▸ **MATERIAL TO PROCESS**:
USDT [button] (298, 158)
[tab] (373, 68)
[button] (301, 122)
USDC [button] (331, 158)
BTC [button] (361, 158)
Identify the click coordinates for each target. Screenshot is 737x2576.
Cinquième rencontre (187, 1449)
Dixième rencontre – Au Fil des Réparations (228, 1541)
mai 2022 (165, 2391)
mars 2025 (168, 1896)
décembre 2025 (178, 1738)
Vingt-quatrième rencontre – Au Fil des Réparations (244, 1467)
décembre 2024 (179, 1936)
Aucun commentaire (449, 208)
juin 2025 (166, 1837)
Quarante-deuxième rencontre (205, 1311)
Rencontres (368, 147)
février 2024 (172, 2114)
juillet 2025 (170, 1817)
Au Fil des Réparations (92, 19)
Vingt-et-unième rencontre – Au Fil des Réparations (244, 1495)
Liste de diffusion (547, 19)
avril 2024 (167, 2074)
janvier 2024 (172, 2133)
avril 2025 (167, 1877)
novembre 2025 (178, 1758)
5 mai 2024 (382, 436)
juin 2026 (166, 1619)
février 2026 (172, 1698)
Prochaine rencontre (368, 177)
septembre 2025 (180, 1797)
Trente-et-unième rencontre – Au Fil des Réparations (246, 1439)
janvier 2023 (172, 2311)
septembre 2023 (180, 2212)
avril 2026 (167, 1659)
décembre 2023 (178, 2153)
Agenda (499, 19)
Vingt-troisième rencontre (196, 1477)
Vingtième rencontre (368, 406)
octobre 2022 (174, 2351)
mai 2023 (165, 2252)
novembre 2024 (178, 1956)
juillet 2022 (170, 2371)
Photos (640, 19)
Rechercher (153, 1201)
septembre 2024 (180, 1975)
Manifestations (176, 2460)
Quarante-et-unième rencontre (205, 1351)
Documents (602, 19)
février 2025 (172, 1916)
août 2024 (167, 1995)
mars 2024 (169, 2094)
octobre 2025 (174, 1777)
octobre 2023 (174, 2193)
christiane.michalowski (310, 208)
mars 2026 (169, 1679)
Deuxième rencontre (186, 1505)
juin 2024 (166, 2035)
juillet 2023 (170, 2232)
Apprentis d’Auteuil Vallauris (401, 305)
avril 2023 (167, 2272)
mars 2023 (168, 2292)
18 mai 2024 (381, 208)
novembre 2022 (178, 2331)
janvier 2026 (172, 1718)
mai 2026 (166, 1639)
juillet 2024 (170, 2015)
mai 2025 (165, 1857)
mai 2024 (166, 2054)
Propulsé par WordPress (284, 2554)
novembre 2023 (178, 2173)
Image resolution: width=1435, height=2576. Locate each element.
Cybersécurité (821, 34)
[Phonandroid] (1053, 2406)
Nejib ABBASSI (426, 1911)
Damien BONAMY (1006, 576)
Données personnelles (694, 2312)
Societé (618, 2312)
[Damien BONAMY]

▸ **EXERCISE REQUIREMENTS**:
Starting with the first line of the data above, copy each line exactly until you reach the line with "juin 2024 (166, 2035)"; include that line as well.

▸ **SOLUTION TO THE EXERCISE**:
USDT [button] (298, 158)
[tab] (373, 68)
[button] (301, 122)
USDC [button] (331, 158)
BTC [button] (361, 158)
Identify the click coordinates for each target. Screenshot is 737x2576.
Cinquième rencontre (187, 1449)
Dixième rencontre – Au Fil des Réparations (228, 1541)
mai 2022 (165, 2391)
mars 2025 (168, 1896)
décembre 2025 (178, 1738)
Vingt-quatrième rencontre – Au Fil des Réparations (244, 1467)
décembre 2024 (179, 1936)
Aucun commentaire (449, 208)
juin 2025 (166, 1837)
Quarante-deuxième rencontre (205, 1311)
Rencontres (368, 147)
février 2024 (172, 2114)
juillet 2025 (170, 1817)
Au Fil des Réparations (92, 19)
Vingt-et-unième rencontre – Au Fil des Réparations (244, 1495)
Liste de diffusion (547, 19)
avril 2024 (167, 2074)
janvier 2024 (172, 2133)
avril 2025 (167, 1877)
novembre 2025 (178, 1758)
5 mai 2024 (382, 436)
juin 2026 (166, 1619)
février 2026 (172, 1698)
Prochaine rencontre (368, 177)
septembre 2025 (180, 1797)
Trente-et-unième rencontre – Au Fil des Réparations (246, 1439)
janvier 2023 (172, 2311)
septembre 2023 (180, 2212)
avril 2026 (167, 1659)
décembre 2023 (178, 2153)
Agenda (499, 19)
Vingt-troisième rencontre (196, 1477)
Vingtième rencontre (368, 406)
octobre 2022 (174, 2351)
mai 2023 (165, 2252)
novembre 2024 (178, 1956)
juillet 2022 (170, 2371)
Photos (640, 19)
Rechercher (153, 1201)
septembre 2024 (180, 1975)
Manifestations (176, 2460)
Quarante-et-unième rencontre (205, 1351)
Documents (602, 19)
février 2025 (172, 1916)
août 2024 (167, 1995)
mars 2024 (169, 2094)
octobre 2025 (174, 1777)
octobre 2023 (174, 2193)
christiane.michalowski (310, 208)
mars 2026 (169, 1679)
Deuxième rencontre (186, 1505)
juin 2024 (166, 2035)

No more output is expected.